Num ambiente pequeno, todos se cumprimentaram e este
“novo” Zé, que muito estimei e admirei, não sei já como logo descobrimos que
ele era compadre do Zé António, primo direito dum primo direito meu! Pronto.
Criou-se logo uma amizade que durou até ao seu desaparecimento.
O que se faz a bordo, num navio mais cargueiro do que
de passageiros? Levantar tarde, para esticar a manhã, depois passear um pouco
pelos decks, beber um copo antes do almoço, mais outros durante o mesmo, dormir
a sesta, repetir à tarde o programa da manhã, e depois do jantar jogar cartas.
O inglês que parecia meio burro (e era), o sueco, que enchia a cara com cerveja
enquanto a mulher, já entrada em anos sentava-se no deck, levantava as saias
todas deixando finas e horríveis pernas a arejar, e o Zé jogavam bridge, mas
precisavam de outro parceiro. Entrei eu de alegre, sempre parceiro do meu novo
amigo, que jogava muito, de modo que ganhávamos sempre. Não exatamente a
dinheiro mas os perdedores pagavam as bebidas.

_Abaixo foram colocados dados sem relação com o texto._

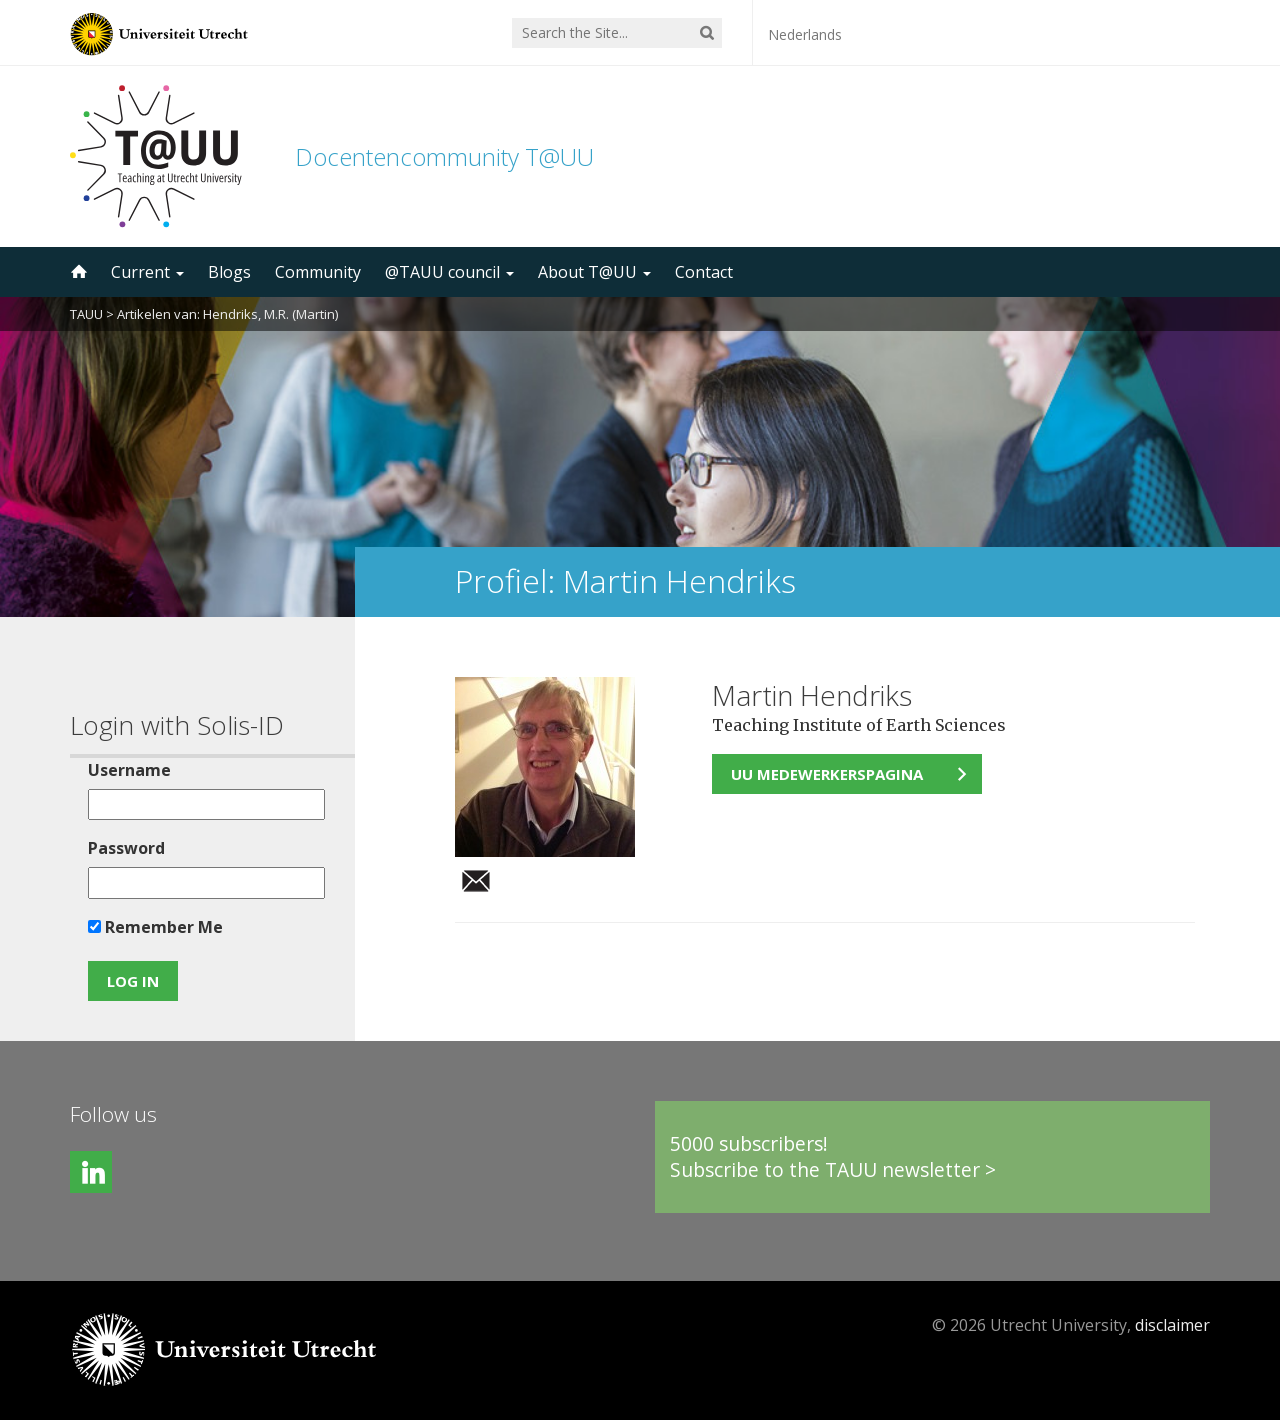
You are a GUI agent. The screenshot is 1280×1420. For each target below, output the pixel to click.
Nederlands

Mais tarde, em 1964, ganhou um torneio de bridge,
organizado pela Cuca, de parceria com outro amigo, o pediatra Rui Rebelo de
Andrade.
Entretanto, na vigem de navio, eu levava a minha
guitarra e o violão, que o Zé sabia manejar, e fazíamos uns pequenos serões,
magníficos, sobretudo quando ele cantava uma letra especial, em “ré maior” de que, infelizmente já não
lembro tudo (é preciso ser biligue...
especial para compreender!) :
Si une
riche soupière
De
chaises desenvolviu
Avec um
lace por la tête
Tout amarré dans le cu
???????
Oui, oui
me repondit
La dame
acenan le leque
Et moi
comme um catite
Fui cear
com ela avec!
Em janeiro de 58 estava volta a Luanda, e o Zé era o
gerente geral da Comfabril (CUF). Logo nos encontrámos, não só para jogar
cartas mas sobretudo para caçar.
Era um grande caçador. Talvez o melhor caçador que
conheci, com quem tanta vez fui para fins de semana no mato... Já contei no meu
livro histórias magníficas de caçadas, muito há anos já postas no blog, que
lembro com frequência. E naquele tempo não havia frescurices de proteção aos pobres
animais, porque só se caçava o que era permitido, pouco, e sempre com
cuidado para não matar fêmeas, além de não se desperdiçar nada de carne.
Naquele tempo o horário de trabalho era o da “semana
inglesa”: sábado até meio dia, e eu tinha por hábito sair depois de todo o
pessoal de modo que chegava a casa mais tarde.
Por vezes mal tinha começado o almoço, já à porta de
casa tocava a buzina do jeep. E uns gritos de lá saiam:
- Chico! Vamos hoje para (por exemplo, para a Baixa de
Cassange) e voltamos amanhã. Vem depressa que o caminho é longo!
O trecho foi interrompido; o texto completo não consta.